Family Law Blog

Examples of Constructive Fraud and How It Applies to the Property Division

A February 2025 opinion from the Houston Fourteenth Court of Appeals upheld a constructive fraud claim involving the husband’s large cash withdrawal and two payments he made to his mother after the wife moved out of the house.  The opinion also illustrates a common method of applying constructive fraud to the division of community property.

The trial court in Key v. Key, No. 14-23-00726-CV (Tex. App. – Houston [14th Dist.]  2/6/2025)(mem. op.) found that the husband had committed a fraud on the community estate in the amount of $171,308.50-which is the sum of a large cash withdrawal and the two checks paid by husband to his mother.  The trial court did not order the husband to pay any damages for that fraud.  Instead, the trial court treated that fraud amount as an illusory asset in the reconstituted community estate. In its just and right division of that illusory asset, the trial court awarded the wife the $50,000 that she had already received back from the husband’s s mother, while awarding the husband the remaining balance of $121,308.50.

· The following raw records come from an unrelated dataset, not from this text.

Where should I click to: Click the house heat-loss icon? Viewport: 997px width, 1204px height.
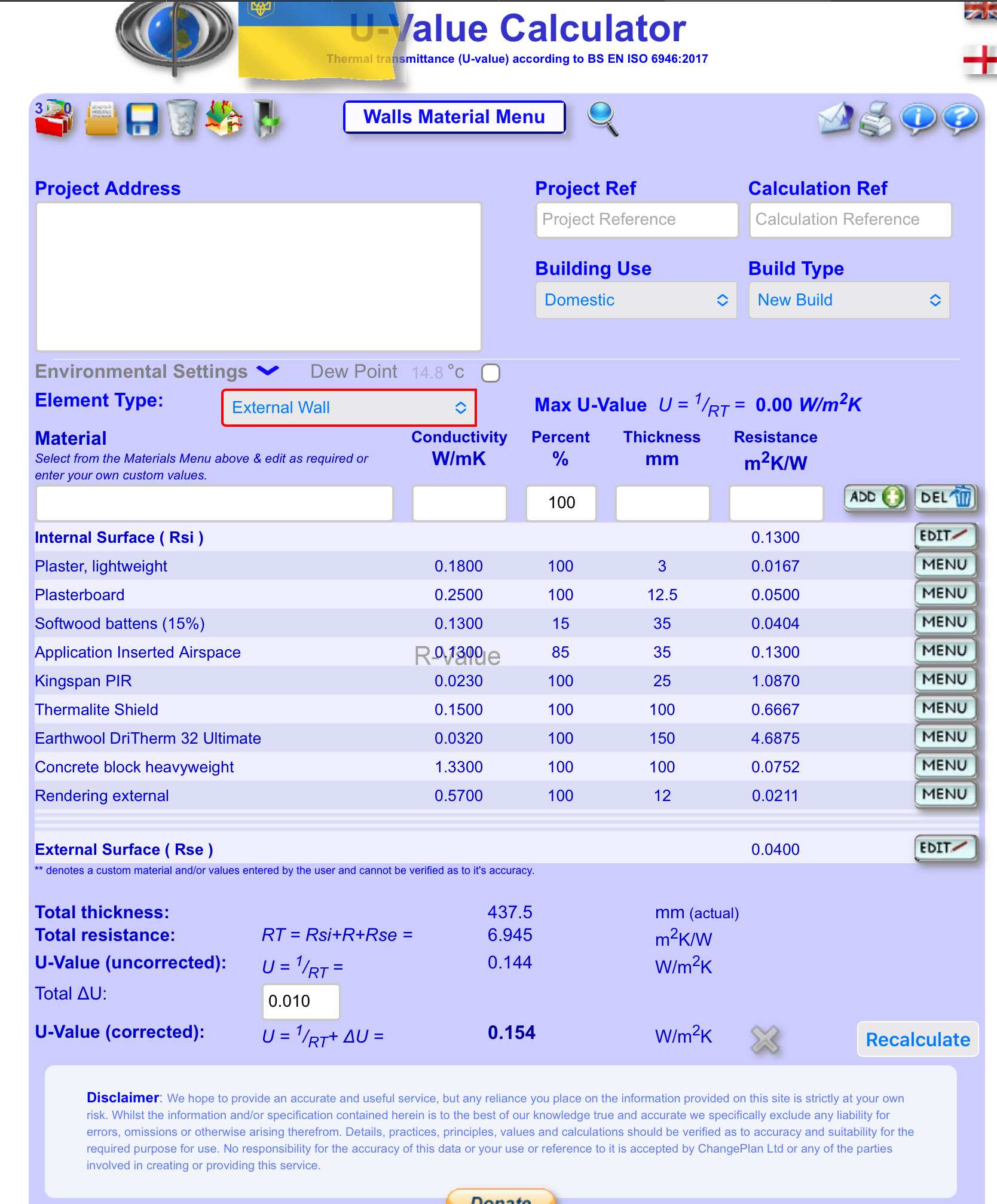tap(224, 118)
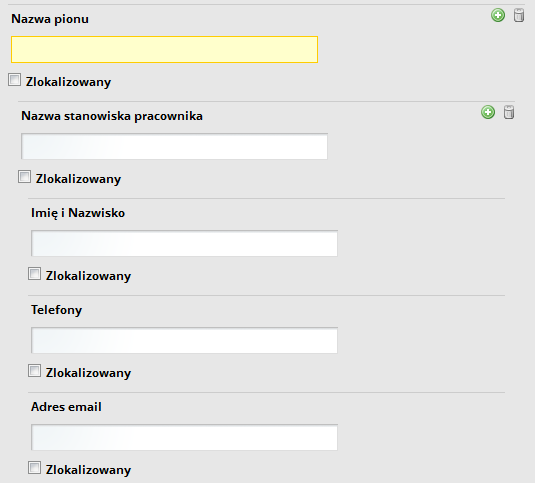Select the Imię i Nazwisko input box
This screenshot has height=483, width=535.
pos(184,243)
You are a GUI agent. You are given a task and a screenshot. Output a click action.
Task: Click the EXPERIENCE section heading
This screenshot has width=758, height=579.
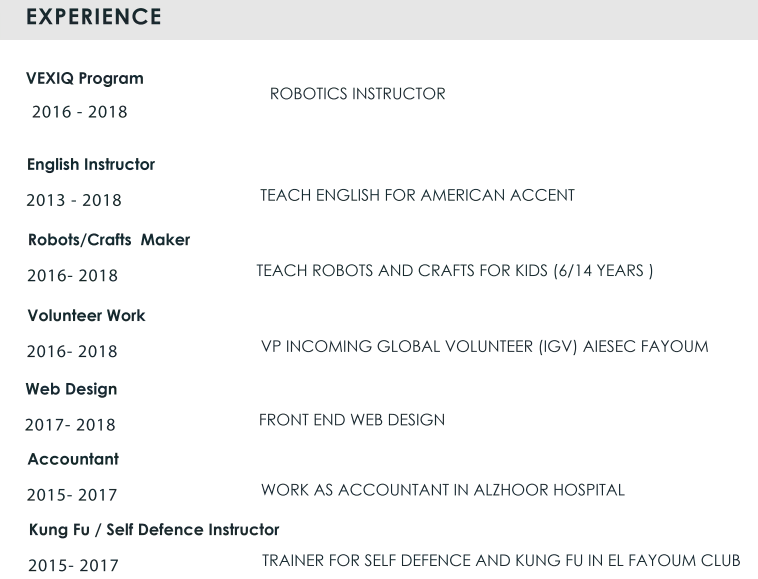click(x=94, y=17)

The property division spreadsheet incorporated into the trial court’s ruling reconstituted the community estate by listing the $171,308.50 as an asset (even though it was spent or gone) and put that asset into the property division column of the spouse who committed the constructive fraud.  This would mathematically have the effect of awarding the wife more of a real, existing asset to equal-out the illusory asset awarded to the husband,

As to the constructive fraud the husband committed, the opinion in Key v. Key also states:

The trial court stated in both its decree and its findings of fact and conclusions of law that the fraud amount was being divided as part of Stephanie’s “waste claim”-and waste is simply another term for constructive fraud. See Boothe v. Boothe, 681 S.W.3d 916, 924 (Tex. App.-Houston [14th Dist.] 2023, no pet.) (“Waste, or constructive fraud, is one form of fraud on the community . . . .”).

Gregory argues next that the evidence is legally and factually insufficient to support the trial court‘s finding of fraud.

Fraud is presumed whenever one spouse disposes of the other spouse’s one-half interest in community property without that other spouse’s knowledge or consent. See Orzechowski v. Orzechowska, No. 14-20-00055-CV, 2021 WL 3202679, at *4 (Tex. App.-Houston [14th Dist.] July 29, 2021, no pet.) (mem. op.). This presumption can arise not only by evidence of specific transfers or gifts of community assets outside of the community, but also by evidence that community funds are unaccounted for by the spouse in control of those funds. Id. Once the presumption of fraud arises, the burden shifts to the disposing spouse to prove the fairness of the disposition. Id.

Here, Gregory admitted that he transferred community assets outside of the community. He wrote two checks to his mother, drawing on accounts that he jointly owned with Stephanie. And he wrote the checks independently, without Stephanie’s knowledge or consent, as she had already left the marital home. Those transfers gave rise to a presumption of fraud, which meant that Gregory assumed the burden of proving the fairness of their disposition.

The trial court was free to determine that Gregory did not satisfy that burden. Gregory admitted that he did not owe any debts to his mother. Gregory stated he made the withdrawals because Stephanie left without notice. When he came home from work, “half the house was gone, her cars [sic] was gone, she was gone.” Gregory continued, “So at this point, you know, I don’t know what’s going on.” The trial court could have reasonably concluded from this testimony that Gregory wrote the checks to his mother because he was concerned that Stephanie might otherwise deplete their joint accounts, just as she had left with their other property.

The cash withdrawal was also made from a joint account. Gregory testified that he spent this cash on “lawyer fees, bills, credit cards, [and] household items,” but he did not corroborate this testimony with any documentation. Absent corroborating evidence, the trial court was free to reject Gregory’s explanation. We therefore conclude that the evidence was legally and factually sufficient to support the trial court‘s finding of fraud. See Cantu v. Cantu, 556 S.W.3d 420, 431 (Tex. App.-Houston [14th Dist.] 2018, no pet.) (holding that the evidence was sufficient to support a finding that the husband had committed a fraud on the community by making cash gifts to his paramours, and recognizing that the trial court was not required to credit the husband’s bare testimony that the cash gifts were actually loans).